__WHAT THE EXERCISE ASKS__: Pull every line from the records that has the word "computer" in it.

__Records excerpted from a collection__:

**********

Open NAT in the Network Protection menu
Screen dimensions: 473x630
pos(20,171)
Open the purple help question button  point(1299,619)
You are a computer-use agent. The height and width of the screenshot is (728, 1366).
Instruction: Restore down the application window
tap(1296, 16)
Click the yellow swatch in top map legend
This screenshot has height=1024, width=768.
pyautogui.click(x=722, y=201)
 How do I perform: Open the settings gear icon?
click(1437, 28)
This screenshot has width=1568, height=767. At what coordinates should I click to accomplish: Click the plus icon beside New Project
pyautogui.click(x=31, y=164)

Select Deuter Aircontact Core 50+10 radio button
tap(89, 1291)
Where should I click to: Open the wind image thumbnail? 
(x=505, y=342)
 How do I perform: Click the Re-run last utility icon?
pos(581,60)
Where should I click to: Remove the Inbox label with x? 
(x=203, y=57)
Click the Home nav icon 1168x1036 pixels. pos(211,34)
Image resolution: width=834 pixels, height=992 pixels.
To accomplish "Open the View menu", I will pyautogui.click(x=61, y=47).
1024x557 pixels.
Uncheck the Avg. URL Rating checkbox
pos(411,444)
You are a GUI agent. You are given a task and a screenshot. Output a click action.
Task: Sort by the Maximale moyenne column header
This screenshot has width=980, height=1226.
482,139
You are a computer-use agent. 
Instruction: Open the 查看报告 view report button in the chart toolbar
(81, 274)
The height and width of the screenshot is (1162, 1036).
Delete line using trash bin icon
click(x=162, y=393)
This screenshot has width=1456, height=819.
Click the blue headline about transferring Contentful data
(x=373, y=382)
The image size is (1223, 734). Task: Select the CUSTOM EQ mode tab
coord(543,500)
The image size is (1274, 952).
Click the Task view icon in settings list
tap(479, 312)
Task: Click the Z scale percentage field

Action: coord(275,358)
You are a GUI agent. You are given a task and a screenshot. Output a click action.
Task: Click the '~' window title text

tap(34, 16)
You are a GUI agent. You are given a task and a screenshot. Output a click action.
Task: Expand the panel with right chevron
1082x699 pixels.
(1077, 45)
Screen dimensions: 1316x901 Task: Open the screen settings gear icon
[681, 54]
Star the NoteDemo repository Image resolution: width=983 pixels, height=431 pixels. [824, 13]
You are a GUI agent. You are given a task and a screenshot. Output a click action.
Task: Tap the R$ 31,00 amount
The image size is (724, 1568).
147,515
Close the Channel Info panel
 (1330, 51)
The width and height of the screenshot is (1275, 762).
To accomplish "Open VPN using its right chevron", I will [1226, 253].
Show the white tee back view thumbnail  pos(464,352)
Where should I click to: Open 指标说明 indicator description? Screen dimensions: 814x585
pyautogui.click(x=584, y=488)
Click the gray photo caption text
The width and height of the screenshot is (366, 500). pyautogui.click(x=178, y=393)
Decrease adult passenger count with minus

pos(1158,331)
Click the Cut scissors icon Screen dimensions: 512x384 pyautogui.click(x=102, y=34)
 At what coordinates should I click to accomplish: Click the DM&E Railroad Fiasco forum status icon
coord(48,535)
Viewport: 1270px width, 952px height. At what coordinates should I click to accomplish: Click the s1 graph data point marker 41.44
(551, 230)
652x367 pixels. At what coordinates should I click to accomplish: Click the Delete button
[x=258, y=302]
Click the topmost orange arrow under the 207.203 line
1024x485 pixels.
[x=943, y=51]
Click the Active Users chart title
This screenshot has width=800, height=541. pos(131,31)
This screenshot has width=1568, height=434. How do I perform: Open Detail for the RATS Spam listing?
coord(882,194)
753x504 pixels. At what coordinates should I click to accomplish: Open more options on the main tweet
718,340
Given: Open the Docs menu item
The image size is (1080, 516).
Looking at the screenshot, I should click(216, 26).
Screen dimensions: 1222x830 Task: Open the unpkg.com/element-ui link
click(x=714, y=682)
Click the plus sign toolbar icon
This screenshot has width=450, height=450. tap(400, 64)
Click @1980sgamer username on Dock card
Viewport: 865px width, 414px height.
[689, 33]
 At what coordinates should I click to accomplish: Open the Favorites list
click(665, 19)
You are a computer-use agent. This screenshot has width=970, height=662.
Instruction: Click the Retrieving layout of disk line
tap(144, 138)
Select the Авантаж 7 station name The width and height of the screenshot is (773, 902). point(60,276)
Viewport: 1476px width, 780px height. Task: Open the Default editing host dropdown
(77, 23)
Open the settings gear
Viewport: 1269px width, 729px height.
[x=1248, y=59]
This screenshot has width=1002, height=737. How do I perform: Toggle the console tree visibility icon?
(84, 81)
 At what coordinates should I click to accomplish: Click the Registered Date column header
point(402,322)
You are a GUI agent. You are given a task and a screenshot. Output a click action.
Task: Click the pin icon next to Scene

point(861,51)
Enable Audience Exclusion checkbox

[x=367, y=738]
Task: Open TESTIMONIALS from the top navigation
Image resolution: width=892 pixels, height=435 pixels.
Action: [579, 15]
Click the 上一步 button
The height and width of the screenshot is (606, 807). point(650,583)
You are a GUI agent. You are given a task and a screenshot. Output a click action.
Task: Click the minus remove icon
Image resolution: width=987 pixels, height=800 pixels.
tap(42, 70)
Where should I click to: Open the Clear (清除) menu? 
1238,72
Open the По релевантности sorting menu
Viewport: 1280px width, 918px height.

**********

__RESPONSE FOR THIS EXERCISE__:
You are a computer-use agent. The height and width of the screenshot is (728, 1366).
You are a computer-use agent. 
You are a computer-use agent. This screenshot has width=970, height=662.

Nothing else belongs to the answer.